## INSTRUCTION
Extend the notes on the second-round NFL playoff games below with a few more lines in the same style, picking up after the last sentence shown.

Things that come to mind as second-round playoff games conclude
The Green Bay Packers losing doesnt make the Bears any better and doesnt undo four Bears losses to them in a calendar year. But before Jay Cutler's injury, the Bears were a consensus threat to the Packers (which the Giants certainly turned out to be as well) and it does suggest that the NFC North is not as out of reach as worst-case thinking would suggest. And:
--Green Bay lost two of its last three games started by Aaron Rodgers.
The only Rodgers win since Dec. 11 was against the Bears
--Jermichael Finley is up for unrestricted free agency. So is Marques Colston, tag pending
--You have to be very good at something to be thinking about championships.
Baltimore and San Francisco rank 3-4 on defense; New York is 27 and the Patriots No. 31. But the Pats are No. 2 in offense, the Giants No. 8.

## DATA LINES
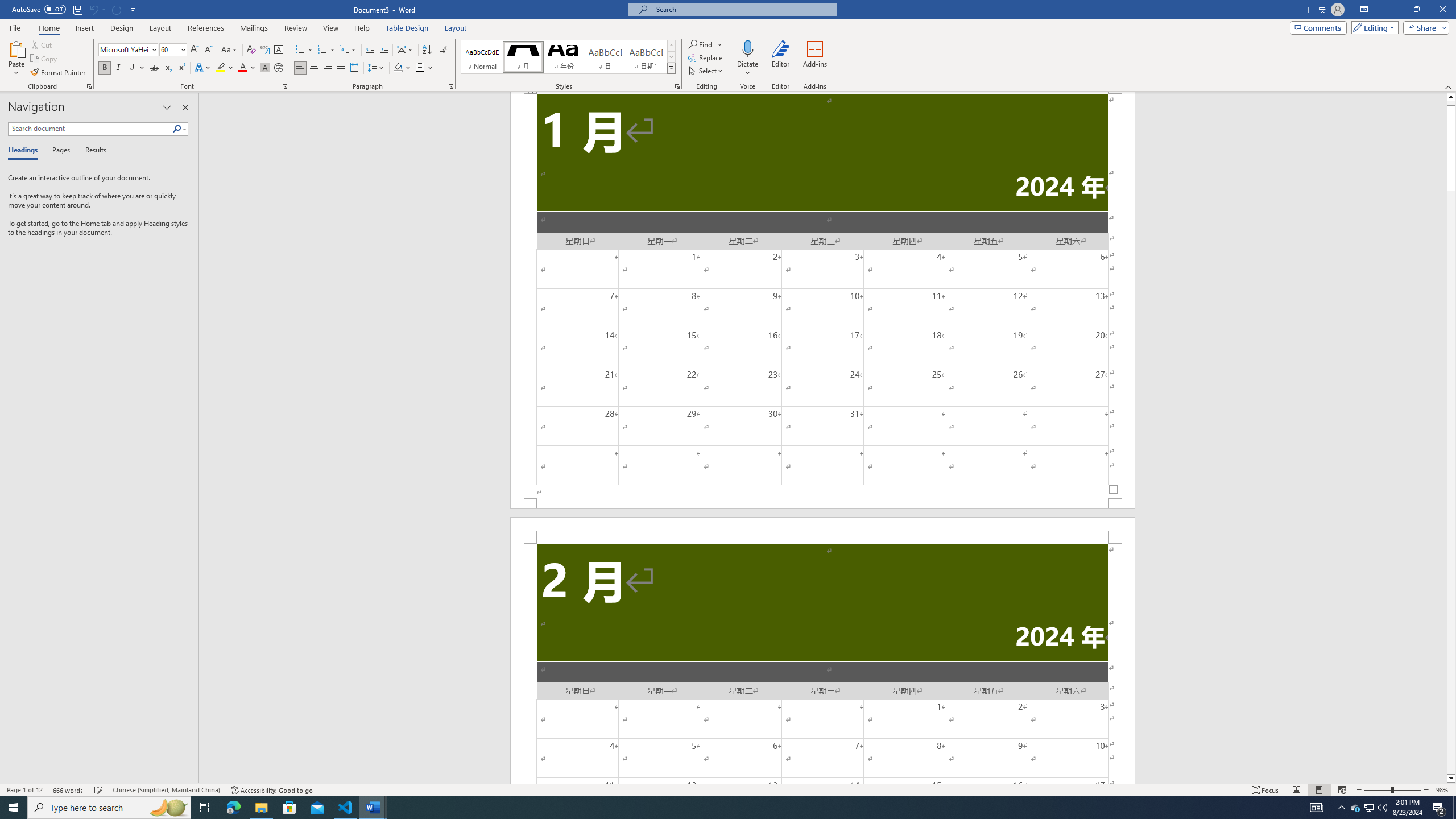
Page up (1450, 102)
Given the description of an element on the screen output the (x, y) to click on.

## EXPECTED OUTPUT
Defense doesnt necessarily win championships but a lack of one can keep you from winning one. The obvious difference between the 2010 Packers that won a Super Bowl from a start in the wild-card round and the 2011 one that was more than the turnovers. It was a defense that was shredded to the point of coach Mike McCarthy feeling compelled to try trickery in the form of an onsides kick (failed) to open Sundays second half.
Theres a significant couple of buts here, however.
Nine of the top 15 offenses for total yardage qualified for the playoffs. Only six of the top 15 defensive units were among the 12 playoff teams.
Mike Martz has philosophical differences with more than just Lovie Smith. The game-winning performances of tight ends alone (Vernon Davis in San Francisco, Rob Gronkowski and Aaron Hernandez in New England, even Jimmy Graham for New Orleans all season) point to Martz choosing not to use a major component of good offense.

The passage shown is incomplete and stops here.